ABOUT THIS TASK:
When you have gone through the records below, state only how many lines include the word "dialog".

DATASET RECORDS:
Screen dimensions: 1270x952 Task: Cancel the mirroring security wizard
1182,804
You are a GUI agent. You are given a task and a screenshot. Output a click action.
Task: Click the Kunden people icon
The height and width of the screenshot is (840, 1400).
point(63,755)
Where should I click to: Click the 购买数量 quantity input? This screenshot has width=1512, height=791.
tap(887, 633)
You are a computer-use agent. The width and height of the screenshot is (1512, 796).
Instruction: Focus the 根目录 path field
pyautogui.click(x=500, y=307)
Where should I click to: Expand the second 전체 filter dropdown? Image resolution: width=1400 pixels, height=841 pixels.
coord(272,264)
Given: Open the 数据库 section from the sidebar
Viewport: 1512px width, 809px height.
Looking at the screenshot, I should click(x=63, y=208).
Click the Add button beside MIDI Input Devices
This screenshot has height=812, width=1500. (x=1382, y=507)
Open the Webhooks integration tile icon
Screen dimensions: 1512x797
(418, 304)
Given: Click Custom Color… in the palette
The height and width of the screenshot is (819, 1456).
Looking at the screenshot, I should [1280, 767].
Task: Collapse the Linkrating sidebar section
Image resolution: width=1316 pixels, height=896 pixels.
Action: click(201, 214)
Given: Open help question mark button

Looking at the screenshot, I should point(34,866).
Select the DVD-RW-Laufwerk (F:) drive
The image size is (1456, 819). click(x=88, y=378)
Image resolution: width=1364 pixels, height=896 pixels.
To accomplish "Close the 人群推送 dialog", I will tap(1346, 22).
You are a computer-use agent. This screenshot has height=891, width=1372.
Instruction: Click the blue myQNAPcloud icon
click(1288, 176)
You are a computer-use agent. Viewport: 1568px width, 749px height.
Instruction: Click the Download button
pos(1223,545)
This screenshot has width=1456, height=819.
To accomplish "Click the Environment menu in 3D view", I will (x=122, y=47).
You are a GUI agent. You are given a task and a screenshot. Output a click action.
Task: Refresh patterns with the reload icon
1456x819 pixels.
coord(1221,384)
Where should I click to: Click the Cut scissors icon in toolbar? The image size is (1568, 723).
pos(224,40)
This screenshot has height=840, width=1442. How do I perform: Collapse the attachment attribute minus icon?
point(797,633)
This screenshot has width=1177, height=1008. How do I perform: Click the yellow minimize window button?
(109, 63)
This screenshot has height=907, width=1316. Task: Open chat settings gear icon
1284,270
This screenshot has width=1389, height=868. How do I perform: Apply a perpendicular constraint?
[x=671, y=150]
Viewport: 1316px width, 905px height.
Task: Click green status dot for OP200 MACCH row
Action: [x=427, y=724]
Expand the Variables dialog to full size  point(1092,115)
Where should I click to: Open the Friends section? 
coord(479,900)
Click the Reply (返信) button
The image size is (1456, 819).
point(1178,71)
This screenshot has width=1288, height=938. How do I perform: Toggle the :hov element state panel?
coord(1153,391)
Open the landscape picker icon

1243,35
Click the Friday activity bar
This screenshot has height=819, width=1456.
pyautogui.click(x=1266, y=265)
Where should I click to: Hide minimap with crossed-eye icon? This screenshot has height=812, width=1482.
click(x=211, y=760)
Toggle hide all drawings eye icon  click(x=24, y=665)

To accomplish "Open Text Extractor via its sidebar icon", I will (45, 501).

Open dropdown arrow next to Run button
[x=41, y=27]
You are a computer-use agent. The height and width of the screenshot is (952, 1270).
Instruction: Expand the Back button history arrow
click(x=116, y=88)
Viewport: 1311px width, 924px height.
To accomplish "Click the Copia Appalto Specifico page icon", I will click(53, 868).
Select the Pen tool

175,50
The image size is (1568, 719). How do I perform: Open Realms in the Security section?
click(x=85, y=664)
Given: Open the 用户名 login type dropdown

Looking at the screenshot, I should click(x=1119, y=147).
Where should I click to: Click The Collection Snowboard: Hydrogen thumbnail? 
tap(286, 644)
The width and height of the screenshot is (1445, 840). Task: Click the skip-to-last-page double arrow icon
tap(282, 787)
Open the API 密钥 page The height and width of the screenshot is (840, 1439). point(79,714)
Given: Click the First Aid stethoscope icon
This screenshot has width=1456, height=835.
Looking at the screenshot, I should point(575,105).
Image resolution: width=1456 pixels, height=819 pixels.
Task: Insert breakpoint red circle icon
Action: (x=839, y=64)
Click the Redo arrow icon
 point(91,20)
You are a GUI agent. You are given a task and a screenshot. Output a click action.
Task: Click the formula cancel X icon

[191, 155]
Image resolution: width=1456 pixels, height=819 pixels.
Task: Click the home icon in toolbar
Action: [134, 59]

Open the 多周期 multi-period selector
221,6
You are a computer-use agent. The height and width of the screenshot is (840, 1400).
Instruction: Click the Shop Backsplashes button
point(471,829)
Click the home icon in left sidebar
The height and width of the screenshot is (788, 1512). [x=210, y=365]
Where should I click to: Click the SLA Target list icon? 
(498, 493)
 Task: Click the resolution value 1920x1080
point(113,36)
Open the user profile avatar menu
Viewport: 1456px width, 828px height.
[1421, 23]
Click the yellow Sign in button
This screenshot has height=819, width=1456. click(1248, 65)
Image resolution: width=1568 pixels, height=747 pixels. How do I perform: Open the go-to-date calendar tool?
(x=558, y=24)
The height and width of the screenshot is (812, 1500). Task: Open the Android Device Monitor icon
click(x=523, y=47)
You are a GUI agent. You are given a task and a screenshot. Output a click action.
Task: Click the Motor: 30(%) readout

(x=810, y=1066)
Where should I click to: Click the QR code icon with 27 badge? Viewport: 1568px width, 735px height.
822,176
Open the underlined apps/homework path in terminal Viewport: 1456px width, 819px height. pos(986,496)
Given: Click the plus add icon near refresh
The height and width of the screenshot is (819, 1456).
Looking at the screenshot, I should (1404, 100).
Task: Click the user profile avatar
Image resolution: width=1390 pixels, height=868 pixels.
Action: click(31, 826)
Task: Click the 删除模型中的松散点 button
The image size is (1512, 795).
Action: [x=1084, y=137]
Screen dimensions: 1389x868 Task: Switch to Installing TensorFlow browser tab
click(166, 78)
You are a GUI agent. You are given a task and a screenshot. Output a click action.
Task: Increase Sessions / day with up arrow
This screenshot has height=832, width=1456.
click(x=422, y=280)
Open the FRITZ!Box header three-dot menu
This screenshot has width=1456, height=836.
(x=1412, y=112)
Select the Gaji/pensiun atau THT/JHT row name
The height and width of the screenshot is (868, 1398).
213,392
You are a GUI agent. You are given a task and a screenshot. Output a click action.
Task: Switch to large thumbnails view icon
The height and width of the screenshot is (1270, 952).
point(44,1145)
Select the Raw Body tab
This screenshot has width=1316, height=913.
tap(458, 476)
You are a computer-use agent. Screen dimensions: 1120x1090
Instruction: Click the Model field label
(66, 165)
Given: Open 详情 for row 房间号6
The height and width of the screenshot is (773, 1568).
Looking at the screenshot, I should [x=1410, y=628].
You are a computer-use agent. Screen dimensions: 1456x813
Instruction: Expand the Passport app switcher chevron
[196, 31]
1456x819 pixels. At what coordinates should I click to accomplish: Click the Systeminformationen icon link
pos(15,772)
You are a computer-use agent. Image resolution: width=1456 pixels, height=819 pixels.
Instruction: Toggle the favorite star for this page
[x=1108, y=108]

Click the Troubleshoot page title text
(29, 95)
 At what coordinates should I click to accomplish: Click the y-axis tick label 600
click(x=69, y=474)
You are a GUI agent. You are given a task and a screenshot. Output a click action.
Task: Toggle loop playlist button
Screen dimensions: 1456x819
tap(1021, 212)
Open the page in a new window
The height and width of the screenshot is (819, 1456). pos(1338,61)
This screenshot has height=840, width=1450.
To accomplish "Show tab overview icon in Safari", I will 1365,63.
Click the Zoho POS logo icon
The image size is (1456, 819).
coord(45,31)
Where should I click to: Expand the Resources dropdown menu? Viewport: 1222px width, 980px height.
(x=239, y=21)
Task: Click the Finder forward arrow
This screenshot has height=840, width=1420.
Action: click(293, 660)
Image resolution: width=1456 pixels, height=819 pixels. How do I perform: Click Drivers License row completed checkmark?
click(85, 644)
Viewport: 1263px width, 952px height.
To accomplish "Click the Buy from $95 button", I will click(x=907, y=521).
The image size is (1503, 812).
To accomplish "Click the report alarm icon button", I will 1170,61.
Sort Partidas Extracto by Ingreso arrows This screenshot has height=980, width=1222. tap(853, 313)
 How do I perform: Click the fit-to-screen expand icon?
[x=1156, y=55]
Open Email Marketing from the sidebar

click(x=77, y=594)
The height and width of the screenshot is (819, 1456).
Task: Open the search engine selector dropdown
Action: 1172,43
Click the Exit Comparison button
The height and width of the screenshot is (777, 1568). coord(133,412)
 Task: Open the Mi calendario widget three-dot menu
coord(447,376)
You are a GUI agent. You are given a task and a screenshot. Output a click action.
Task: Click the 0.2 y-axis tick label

RESPONSE:
2